An ambitious proposal to evenly distribute low-income kindergarten students throughout all public schools on the east side of downtown Manhattan beginning in fall 2017 has been put on hold by the Department of Education.
The concept had strong support from parent leaders on the community education council for District 1, which includes the Lower East Side and the East Village. But city officials said there weren't enough details and they need more information before implementing it. Parents begin applying to kindergarten next month.
Deputy Chancellor Josh Wallack told WNYC this doesn't mean the idea is dead. He said it could still be enacted in fall 2018.
“We are committed to working with District 1 to do this right — not just to push forward without a real, strong plan that will meet the district’s goals," he said in a statement. "We are in ongoing conversation with District 1 and are helping them re-analyze data and build models that can bring our shared goal of increased diversity district-wide closer to reality."
Parent leaders in District 1 want to switch to an admissions system called controlled choice. In this system, which is used in other cities around the country, families rank their preferred schools. The city would then consider whether their children qualify for free or reduced price lunch when assigning incoming kindergarten and pre-kindergarten students to every school. The goal is to ensure each school has a population that's close to the district-wide average, instead of having some schools with high concentrations of poor kids and others with very few.
The district hired a Cambridge-based consultant, Michael Alves, to see how parent choice would have been affected if each school set aside seats for low-income children in the 2015-16 school year. Alves agreed with city officials that his study, completed this fall, was incomplete.
However, he said, his simulation of a new admissions system had promising results. "Some of these schools, if they had applied the so-called set-aside, would have achieved the socioeconomic goal," he said. "That strongly indicates that this is certainly doable."

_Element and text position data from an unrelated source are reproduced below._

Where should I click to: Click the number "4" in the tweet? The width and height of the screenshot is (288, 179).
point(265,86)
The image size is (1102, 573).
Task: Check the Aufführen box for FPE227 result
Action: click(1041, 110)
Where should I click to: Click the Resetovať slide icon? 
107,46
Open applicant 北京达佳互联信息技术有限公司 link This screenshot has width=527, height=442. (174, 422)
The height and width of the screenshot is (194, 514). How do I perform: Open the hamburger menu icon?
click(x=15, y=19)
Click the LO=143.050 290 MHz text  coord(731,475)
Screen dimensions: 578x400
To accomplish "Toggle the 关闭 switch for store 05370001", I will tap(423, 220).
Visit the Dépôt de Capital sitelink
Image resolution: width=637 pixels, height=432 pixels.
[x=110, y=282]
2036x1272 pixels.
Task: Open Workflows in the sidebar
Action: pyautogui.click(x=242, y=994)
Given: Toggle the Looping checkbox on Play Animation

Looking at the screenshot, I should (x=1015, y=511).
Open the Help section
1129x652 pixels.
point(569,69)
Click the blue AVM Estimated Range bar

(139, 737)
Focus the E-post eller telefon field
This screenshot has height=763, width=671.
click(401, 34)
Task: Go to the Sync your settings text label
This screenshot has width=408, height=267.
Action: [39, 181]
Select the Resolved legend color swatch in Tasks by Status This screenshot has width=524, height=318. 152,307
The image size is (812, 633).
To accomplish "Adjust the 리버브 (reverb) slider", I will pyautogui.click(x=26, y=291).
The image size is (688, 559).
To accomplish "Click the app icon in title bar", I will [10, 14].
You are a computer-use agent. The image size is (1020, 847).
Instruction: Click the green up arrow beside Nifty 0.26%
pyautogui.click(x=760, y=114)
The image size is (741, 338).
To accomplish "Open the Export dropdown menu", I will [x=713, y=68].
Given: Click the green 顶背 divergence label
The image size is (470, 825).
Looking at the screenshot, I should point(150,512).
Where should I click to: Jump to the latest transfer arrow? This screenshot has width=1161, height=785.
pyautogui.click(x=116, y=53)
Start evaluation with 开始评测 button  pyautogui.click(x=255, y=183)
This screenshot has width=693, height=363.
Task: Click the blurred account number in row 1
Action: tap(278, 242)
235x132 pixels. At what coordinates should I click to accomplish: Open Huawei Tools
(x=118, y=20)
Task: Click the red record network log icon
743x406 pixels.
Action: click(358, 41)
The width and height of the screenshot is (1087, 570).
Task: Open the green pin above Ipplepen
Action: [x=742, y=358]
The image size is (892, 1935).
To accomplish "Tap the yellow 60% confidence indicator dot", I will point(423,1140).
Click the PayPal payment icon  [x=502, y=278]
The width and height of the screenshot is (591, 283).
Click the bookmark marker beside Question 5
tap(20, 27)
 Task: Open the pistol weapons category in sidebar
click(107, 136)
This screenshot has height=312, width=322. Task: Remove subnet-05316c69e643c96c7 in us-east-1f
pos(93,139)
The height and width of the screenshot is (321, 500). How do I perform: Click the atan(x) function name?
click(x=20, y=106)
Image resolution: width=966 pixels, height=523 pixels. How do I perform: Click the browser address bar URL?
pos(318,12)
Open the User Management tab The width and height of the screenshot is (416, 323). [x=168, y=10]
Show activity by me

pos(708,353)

Alves's simulation used all 1,278 kindergarten applications for the fall of 2015. He found little overall impact on family choice. About 85 percent of families who live in the district would still get their first choice school. That's because schools give priority to children who attended pre-kindergarten or whose older siblings are already enrolled. This meant only about 35 percent of seats were available for everyone else.
Nonetheless, Alves's study found more schools would have enrolled in kindergarten classes that resembled the district-wide elementary school average: 64 percent of kids qualifying for free and reduced price lunch in grades K-5. He said eight or nine of the 17 elementary schools would have had kindergarten classes within 5 or 10 percentage points of that goal. By contrast, only four local schools were actually within that range in the 2015-16 school year.
Alves conceded his data was incomplete. Parent leaders also want the new admissions system to consider a family's education level and whether the students are in temporary housing — data the Department of Education doesn't keep.
He said he's been working well with department officials to generate more data so that a controlled choice admissions system can be presented to the district and implemented in time for fall 2018. The district won a $1.5 million socioeconomic integration grant from the state to explore a new admissions system, and the department insisted the grant's timeline won't be a hindrance.
Members of the District 1 community education council have expressed frustration with the slow pace of the implementation. Some even accused the city of holding it hostage. Luke Henry, president of the community education council, said he still thinks it's "entirely feasible" for the city to implement controlled choice with pre-kindergarten applications for the fall of 2017, even if kindergarten seems too ambitious. He noted that the city has had "much more forgiving timelines" with another diversity project involving District 3 on the Upper West Side.
Meanwhile, if controlled choice does come to District 1, it's unknown what will happen to four schools in the district that have already won approval to set aside seats for low-income students. It's presumed they'd be included in the new admissions system because experts said controlled choice must include the entire district in order to work.